Simplify the answer: Express the solution as a fraction or decimal, depending on the instructions.
---
Section A: Basic Linear Equations
#### Example 1: Solve \( \frac{2x}{3} - 11 = -5 \)
1. Add 11 to both sides:
\[
\frac{2x}{3} = 6
\]
2. Multiply both sides by 3 to eliminate the fraction:
\[
2x = 18
\]
3. Divide by 2:
\[
x = 9
\]
#### Example 2: Solve \( 2 - \frac{3x}{5} = -2 \)

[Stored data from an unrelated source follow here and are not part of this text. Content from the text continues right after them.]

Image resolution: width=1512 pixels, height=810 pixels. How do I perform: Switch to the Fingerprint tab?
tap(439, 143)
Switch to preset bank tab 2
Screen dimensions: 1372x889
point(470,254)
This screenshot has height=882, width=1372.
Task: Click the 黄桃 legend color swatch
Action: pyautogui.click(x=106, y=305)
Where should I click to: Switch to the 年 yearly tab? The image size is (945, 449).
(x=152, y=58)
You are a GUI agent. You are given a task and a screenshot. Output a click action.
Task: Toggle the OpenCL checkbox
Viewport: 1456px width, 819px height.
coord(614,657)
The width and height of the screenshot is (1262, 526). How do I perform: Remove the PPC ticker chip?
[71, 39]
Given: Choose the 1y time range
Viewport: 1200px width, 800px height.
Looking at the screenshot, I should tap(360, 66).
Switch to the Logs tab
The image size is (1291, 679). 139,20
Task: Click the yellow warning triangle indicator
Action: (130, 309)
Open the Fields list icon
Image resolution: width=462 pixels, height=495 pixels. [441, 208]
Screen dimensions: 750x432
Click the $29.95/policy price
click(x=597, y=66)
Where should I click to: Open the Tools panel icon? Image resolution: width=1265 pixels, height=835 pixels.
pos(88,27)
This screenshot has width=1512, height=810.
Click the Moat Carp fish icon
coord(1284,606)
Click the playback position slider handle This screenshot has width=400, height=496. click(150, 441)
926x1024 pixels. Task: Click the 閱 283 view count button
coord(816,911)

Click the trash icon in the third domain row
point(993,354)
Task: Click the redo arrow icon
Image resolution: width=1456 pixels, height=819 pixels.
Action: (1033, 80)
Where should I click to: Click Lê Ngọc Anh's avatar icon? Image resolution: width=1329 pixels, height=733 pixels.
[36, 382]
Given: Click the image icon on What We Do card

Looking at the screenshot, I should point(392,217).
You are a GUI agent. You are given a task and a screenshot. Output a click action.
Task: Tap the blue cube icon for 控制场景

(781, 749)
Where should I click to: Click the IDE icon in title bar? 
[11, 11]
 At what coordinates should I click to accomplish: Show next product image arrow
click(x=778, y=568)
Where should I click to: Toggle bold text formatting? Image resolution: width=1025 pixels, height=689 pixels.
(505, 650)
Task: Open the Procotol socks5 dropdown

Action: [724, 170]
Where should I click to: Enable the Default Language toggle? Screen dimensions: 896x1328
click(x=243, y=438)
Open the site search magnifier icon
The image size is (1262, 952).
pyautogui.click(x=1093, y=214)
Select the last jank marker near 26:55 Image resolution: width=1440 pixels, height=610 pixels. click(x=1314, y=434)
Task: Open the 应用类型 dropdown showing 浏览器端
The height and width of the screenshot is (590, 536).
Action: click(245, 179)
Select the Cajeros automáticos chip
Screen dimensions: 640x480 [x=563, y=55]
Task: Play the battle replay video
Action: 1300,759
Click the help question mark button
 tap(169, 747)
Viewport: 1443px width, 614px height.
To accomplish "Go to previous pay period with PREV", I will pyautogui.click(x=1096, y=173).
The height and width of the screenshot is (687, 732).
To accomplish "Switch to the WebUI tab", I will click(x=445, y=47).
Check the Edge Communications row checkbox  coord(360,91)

1. Subtract 2 from both sides:
\[
-\frac{3x}{5} = -4
\]
2. Multiply both sides by -5:
\[
3x = 20
\]
3. Divide by 3:
\[
x = \frac{20}{3}
\]
---
Section B: Equations with Brackets
#### Example 7: Solve \( 4(2x - 3) - 3(2x + 5) = 9 \)
1. Expand the brackets:
\[
8x - 12 - 6x - 15 = 9
\]
2. Combine like terms:
\[
2x - 27 = 9
\]
3. Add 27 to both sides:
\[
2x = 36
\]
4. Divide by 2:
\[
x = 18
\]
#### Example 10: Solve \( 12(x + 2) - 3(2x + 6) = 9(x - 3) \)
1. Expand the brackets:
\[
12x + 24 - 6x - 18 = 9x - 27
\]
2. Combine like terms:
\[
6x + 6 = 9x - 27
\]
3. Subtract 6x from both sides:
\[
6 = 3x - 27
\]
4. Add 27 to both sides:
\[
33 = 3x
\]
5. Divide by 3:
\[
x = 11
\]
---
Section C: Complex Fractions
#### Example 3: Solve \( \frac{7x - 8}{2x - 5} = \frac{3}{2} \)
1. Cross-multiply:
\[
2(7x - 8) = 3(2x - 5)
\]
2. Expand both sides:
\[
14x - 16 = 6x - 15
\]
3. Subtract 6x from both sides:
\[
8x - 16 = -15
\]
4. Add 16 to both sides:
\[
8x = 1
\]
5. Divide by 8:
\[
x = \frac{1}{8}
\]
#### Example 12: Solve \( \frac{x + 4}{3x + 10} = \frac{1}{2} \)
1. Cross-multiply:
\[
2(x + 4) = 1(3x + 10)
\]
2. Expand both sides:
\[
2x + 8 = 3x + 10
\]
3. Subtract 2x from both sides:
\[
8 = x + 10
\]
4. Subtract 10 from both sides:
\[
x = -2
\]
---
Final Answers
Here are the solutions for the first few problems in each section as examples:
-
Section A:
1. \( x = 9 \)
2. \( x = \frac{20}{3} \)
-
Section B:
7. \( x = 18 \)
10. \( x = 11 \)
-
Section C:
3. \( x = \frac{1}{8} \)
12. \( x = -2 \)
---
If you need solutions for specific problems or further clarification, feel free to ask!
Final Answer:
\[
\boxed{x = 9, \, x = \frac{20}{3}, \, x = 18, \, x = 11, \, x = \frac{1}{8}, \, x = -2}
\]
Parent Tip: Review the logic above to help your child master the concept of math worksheet for grade 9.